New vulnerability discovered in Mozilla’s Firefox 3.5.1 update for TraceMonkey!
In its first minor point update of the 3.5 series on early Friday, Mozilla released Firefox the 3.5.1, in an attempt to address a security vulnerability in the new 'hybrid' TraceMonkey JavaScript engine of the browser.
However, even with Mozilla's efforts to address the mentioned vulnerability in its Just-in-Time (JIT) compiler, there are fresh reports already of another vulnerability affecting Firefox 3.5.1 - which, according to security experts, might make other Firefox versions vulnerable as well.
Going by a report from SANS Internet Storm Center, followed by an IBM ISS X-Force alert, it has been conformed that the vulnerability - which was reported to SecurityFocus (BID 35707) on July 15 - was present in Firefox 3.5.1.

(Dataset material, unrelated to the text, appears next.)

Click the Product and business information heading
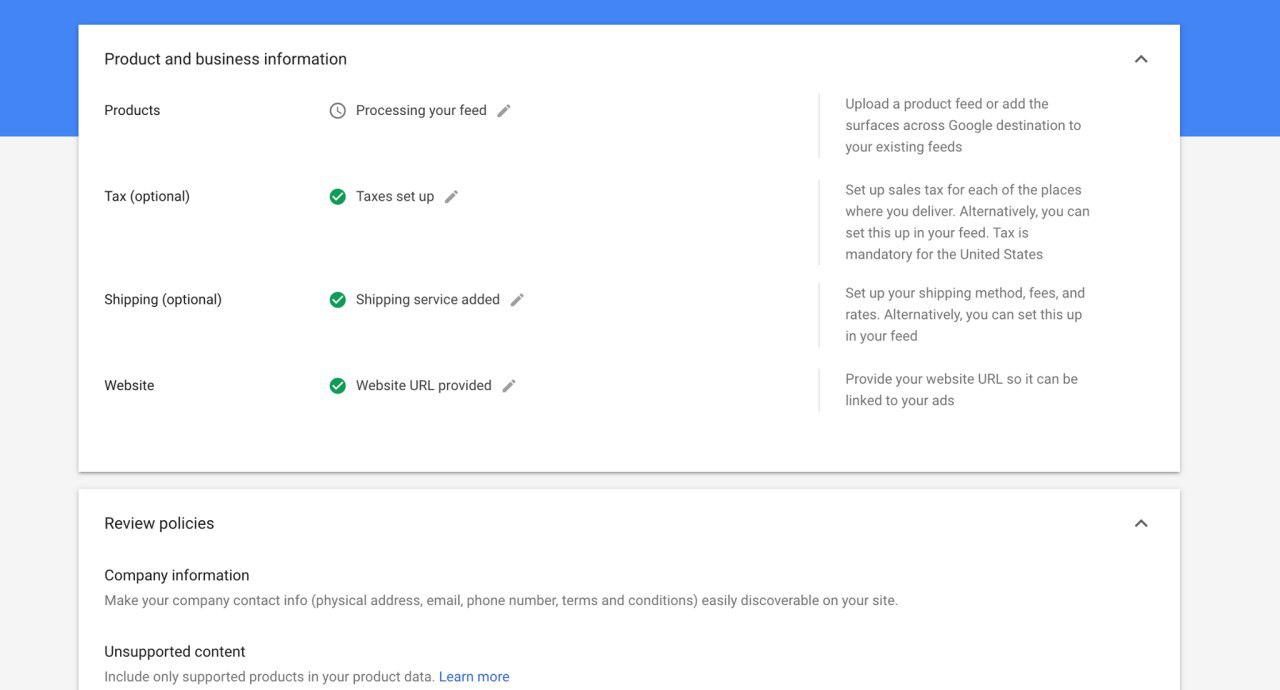This screenshot has width=1280, height=690. pyautogui.click(x=225, y=60)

While security researchers like Simon Berry-Byrne have demonstrated how a malicious web page could use heap spraying to exploit the vulnerability and execute arbitrary code; Mozilla maintains that, as per internal testing, the mentioned vulnerability was not exploitable.
Mike Shaver, Mozilla's VP of engineering, said: "In the last few days, there have been several reports of a bug in Firefox related to handling of certain very long Unicode strings. While these strings can result in crashes of some versions of Firefox, the reports by press and various security agencies have incorrectly indicated that this is an exploitable bug. Our analysis indicates that it is not, and we have seen no example of exploitability."